Обездвиженного Цзян Чэна занесли в шатер, а она задержалась снаружи, вновь подумав, что это безумие. Один шанс из десяти. Пол шанса из десяти!
Но отступать было уже некуда, и поздно было думать, почему она согласилась. От того ли, что была влюблена или из-за отчаянной мольбы Усяня спасти названного брата, то ли своего собственного тщеславия и желания воплотить в жизнь то, о чем лишь писали древние лекари в трактатах.
Вэнь Цинь посмотрела на своего брата и кивнула ему. Правильно, пусть держит за руку и помогает. А она запретила себе жалеть, для нее это была запредельная роскошь. Ей оставалась лишь холодная жестокость сосредоточенного разума. Она перекрыла себе все лишние каналы восприятия – частично иглами, частично волей, и преступила к операции.
Она думала, что управится часов за пять, но на то, чтобы соединить два беспомощных тела ослепляющей сетью золотых нитей, а потом разорвать их навсегда, ей понадобились бесконечные день и ночь.

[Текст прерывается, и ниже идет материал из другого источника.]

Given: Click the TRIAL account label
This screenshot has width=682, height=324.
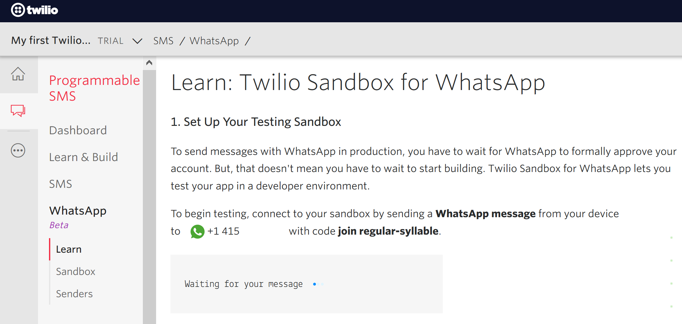Looking at the screenshot, I should pos(111,41).
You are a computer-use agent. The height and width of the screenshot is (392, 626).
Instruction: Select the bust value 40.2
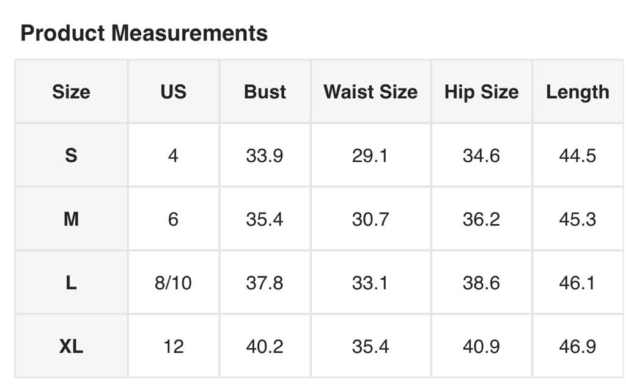265,346
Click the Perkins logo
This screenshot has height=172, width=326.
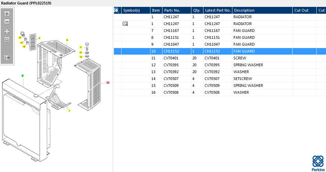(317, 162)
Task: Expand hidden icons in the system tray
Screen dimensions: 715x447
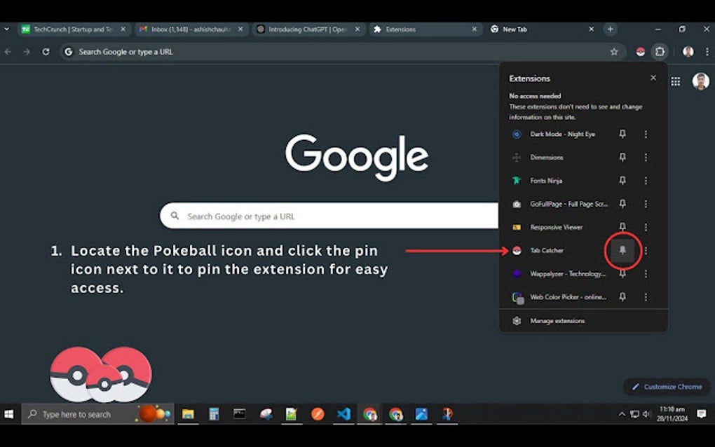Action: (620, 413)
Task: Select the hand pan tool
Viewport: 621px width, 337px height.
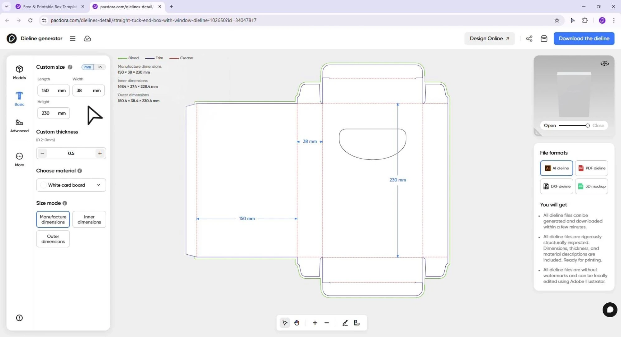Action: [x=297, y=323]
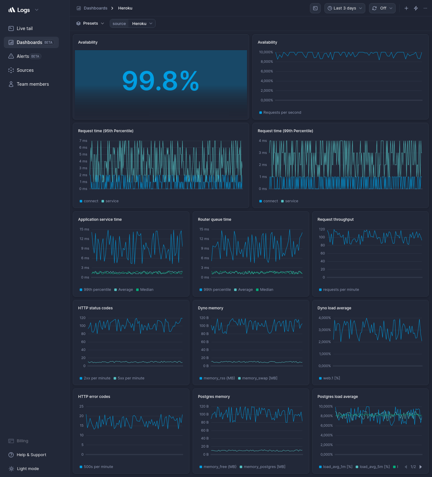Open Help & Support
Image resolution: width=432 pixels, height=477 pixels.
pyautogui.click(x=31, y=455)
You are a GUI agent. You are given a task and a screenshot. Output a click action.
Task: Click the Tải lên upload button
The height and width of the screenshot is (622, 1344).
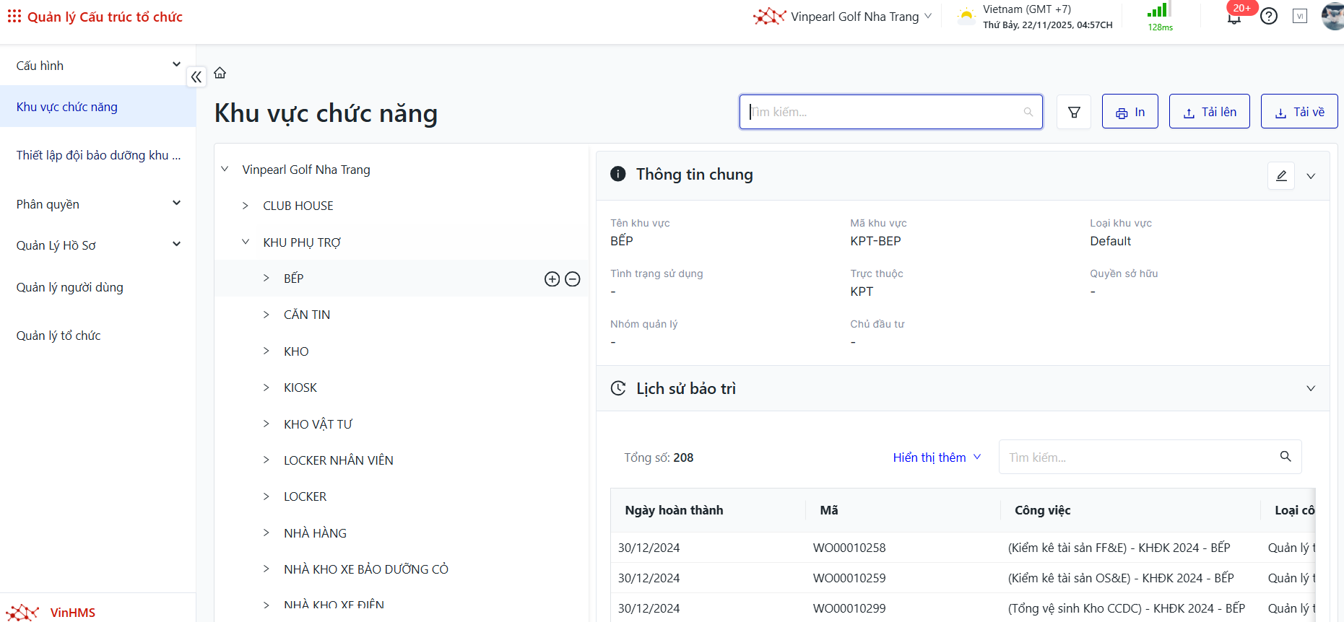point(1209,112)
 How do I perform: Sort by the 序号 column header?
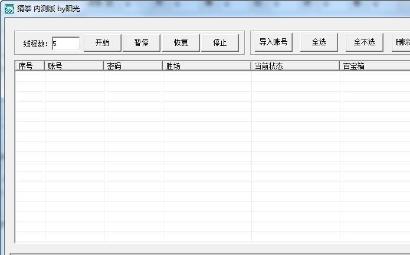29,66
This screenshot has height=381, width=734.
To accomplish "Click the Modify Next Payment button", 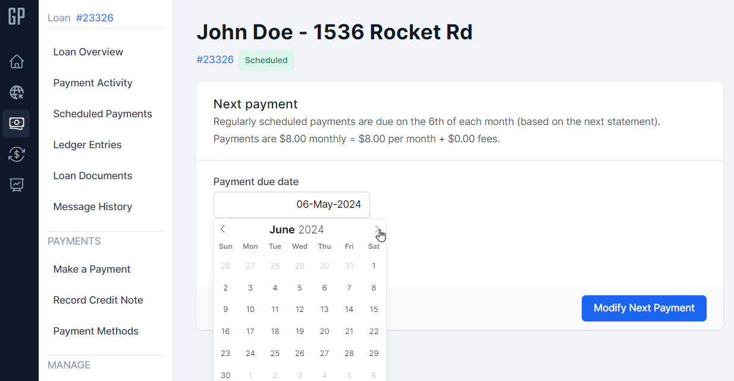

Она опоила Вэй Усяня снадобьями, чтобы он оставался в сознании, и их оказалось слишком много, так что забыться он не мог и теперь, когда все закончилось, и в его зашитой груди больше не было золотого ядра, а лишь пустота и беспомощность.
-Все хорошо. Получилось, - Вэй Усянь сейчас не то что руку не мог поднять, даже попытка открыть глаза стоила неимоверных усилий. Боль совсем измотала его. Рядом на полу валялся изжеванный обрывок ремня.
-А-Нин, нагрей еще воды, - она тоже уже не чувствовала рук, и ее собственных сил было так мало, что она бы и котел с водой не могла бы вскипятить.
Вэнь Цинь склонилась над Цзян Чэном, погладила пальцами острую скулу. Он не шевелился, и сердце его билось слишком часто, но чужое золотое ядро в солнечном сплетении меридиан пульсировало мягко и ровно. Во время переноса он почему-то тоже кричал, хотя вся боль должна была достаться Вэй Усяню.
Она снова завязала ему глаза, наложив повязку бережно, но плотно, будто бинтовала рану. В уголках глаз у него были слезы. Телесную боль он не должен был чувствовать, всего остального она обещать не могла.